**STUDY QUESTIONS**
1. Summarize the article on Dr Lalchandani Labs' half-year results in two sentences.
2. In the article on Dr Lalchandani Labs, rewrite the part that opens with the words containing "The stock has" and closes with "it looks legit.", substituting "sample collection points" for "collection centres".

::: PASSAGE PROVIDED :::

Dr Lalchandani Labs Ltd H1 FY26 Half-Yearly Results: ₹2.05 Cr Revenue, ₹0.20 Cr PAT, Promoters Exit Faster Than Patients
1. At a Glance – The Lab Coat Looks Clean, The Balance Sheet… Not So Much
Dr Lalchandani Labs Ltd is one of those microcap healthcare stocks that looks harmless at first glance—white lab coat, NABL accreditation, diagnostic tests, Delhi NCR presence—and then you open the financials and suddenly the ECG monitor starts beeping. With a market cap of about ₹9.49 crore and a current price hovering near ₹21.9, this is a company that lives in the deep SME alley of Indian diagnostics, far away from the air-conditioned lounges of Dr Lal PathLabs and Metropolis.
Latest half-year numbers show sales of ₹2.05 crore and PAT of ₹0.20 crore, which on paper looks like a decent recovery compared to last year’s chaos. Profit grew sequentially even though revenue dipped slightly QoQ. Stock P/E sits around 20, price-to-book is 0.93, and ROE is a modest 3%—basically, valuation says “cheap”, returns say “don’t get excited”, and promoters say “we are slowly leaving the party”.
The stock has delivered about 23% return over one year, which sounds impressive until you realize three-year returns are negative and promoter holding has collapsed from 60% to 31%. The business is alive, the lab machines are running, but ownership confidence is clearly on life support. Curious already? Good. Let’s scrub in.
2. Introduction – A Diagnostic Lab That Diagnoses Everyone Except Itself
Dr Lalchandani Labs was incorporated in 2011 and operates diagnostic laboratories and collection centres across Delhi/NCR. On paper, it ticks many credibility boxes: NABL accreditation, empanelment with CGHS, DMC, DDA, Airports Authority of India, and Delhi Government schemes. This is not some shady galli lab testing blood samples next to a paan shop. Institutionally, it looks legit.
But markets don’t pay for legitimacy alone; they pay for scale, consistency, governance, and capital discipline. And this is where the story becomes… interesting. The company had its golden years pre-COVID, then stumbled badly post-COVID with losses, negative ROE, ballooning working capital days, and audit qualifications that would give a CFO nightmares.

::: INPUT DATA :::

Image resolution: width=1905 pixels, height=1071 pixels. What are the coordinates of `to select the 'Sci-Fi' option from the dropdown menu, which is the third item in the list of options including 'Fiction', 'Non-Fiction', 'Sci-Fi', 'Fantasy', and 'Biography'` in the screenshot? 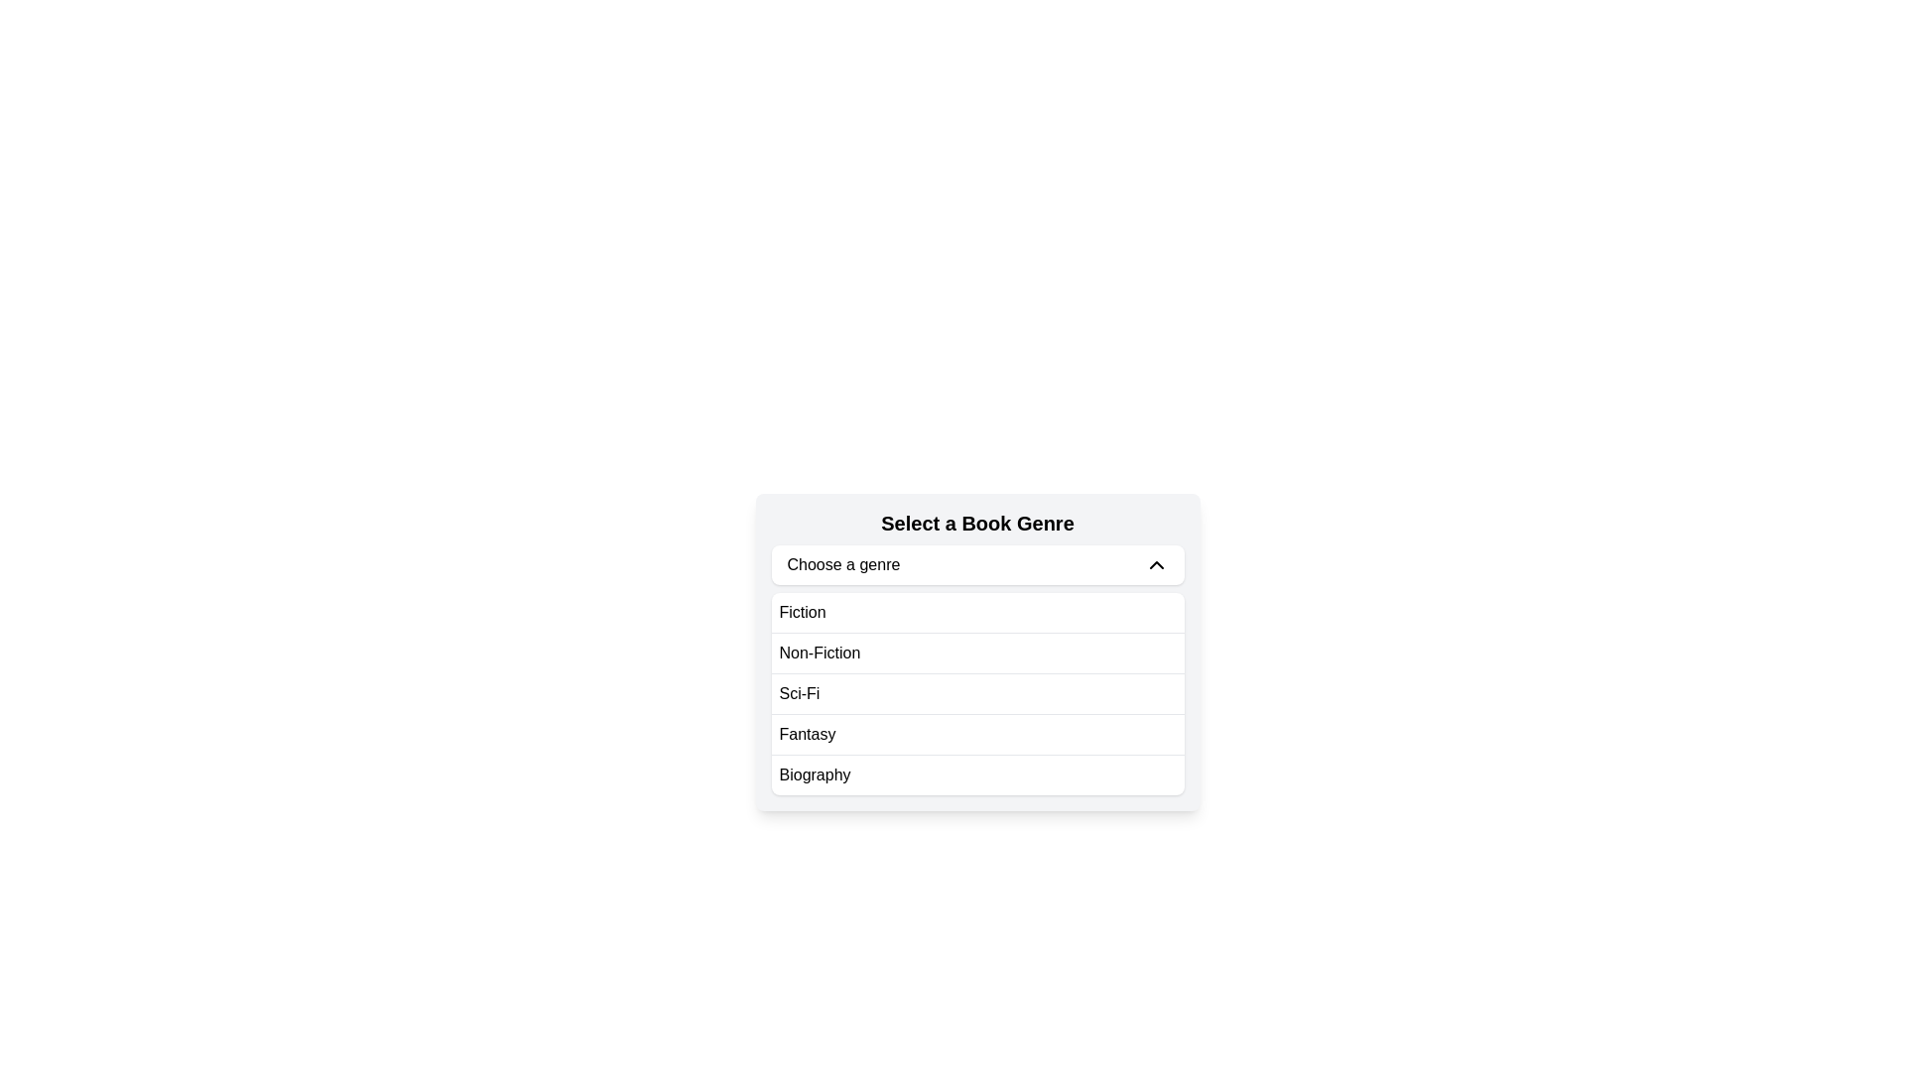 It's located at (977, 692).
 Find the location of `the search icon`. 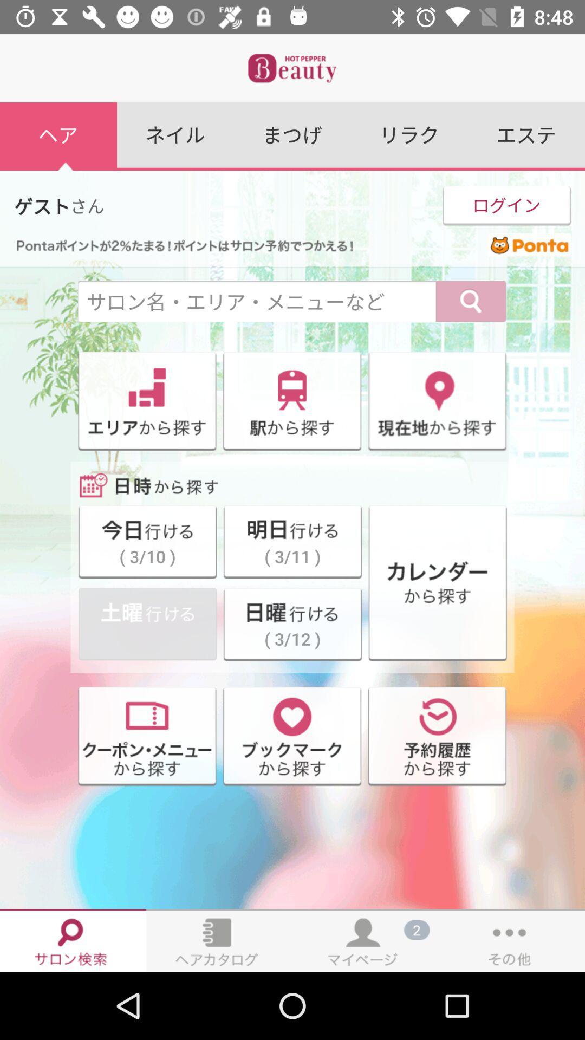

the search icon is located at coordinates (471, 302).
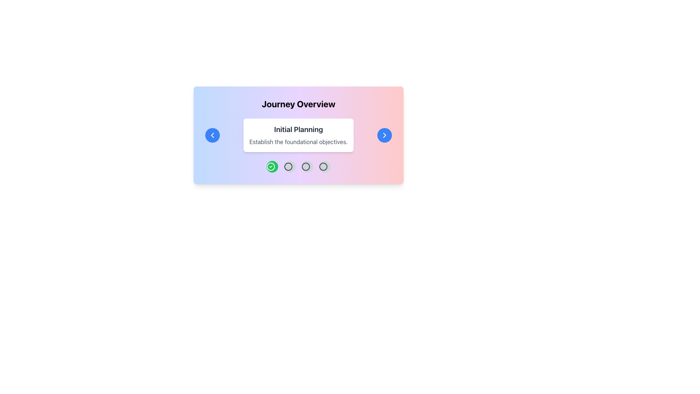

:::

**SOLUTIONS BY TASK**
1. Dr Lalchandani Labs is a Delhi/NCR diagnostics microcap with a market cap of about ₹9.49 crore, and it reported half-year sales of ₹2.05 crore and PAT of ₹0.20 crore, with a P/E around 20 and an ROE of 3%. The NABL-accredited company looks institutionally credible and has returned about 23% over one year, but its three-year returns are negative, promoter holding has fallen from 60% to 31%, and it suffered losses and audit qualifications after COVID.

2.
The stock has delivered about 23% return over one year, which sounds impressive until you realize three-year returns are negative and promoter holding has collapsed from 60% to 31%. The business is alive, the lab machines are running, but ownership confidence is clearly on life support. Curious already? Good. Let’s scrub in.
2. Introduction – A Diagnostic Lab That Diagnoses Everyone Except Itself
Dr Lalchandani Labs was incorporated in 2011 and operates diagnostic laboratories and sample collection points across Delhi/NCR. On paper, it ticks many credibility boxes: NABL accreditation, empanelment with CGHS, DMC, DDA, Airports Authority of India, and Delhi Government schemes. This is not some shady galli lab testing blood samples next to a paan shop. Institutionally, it looks legit.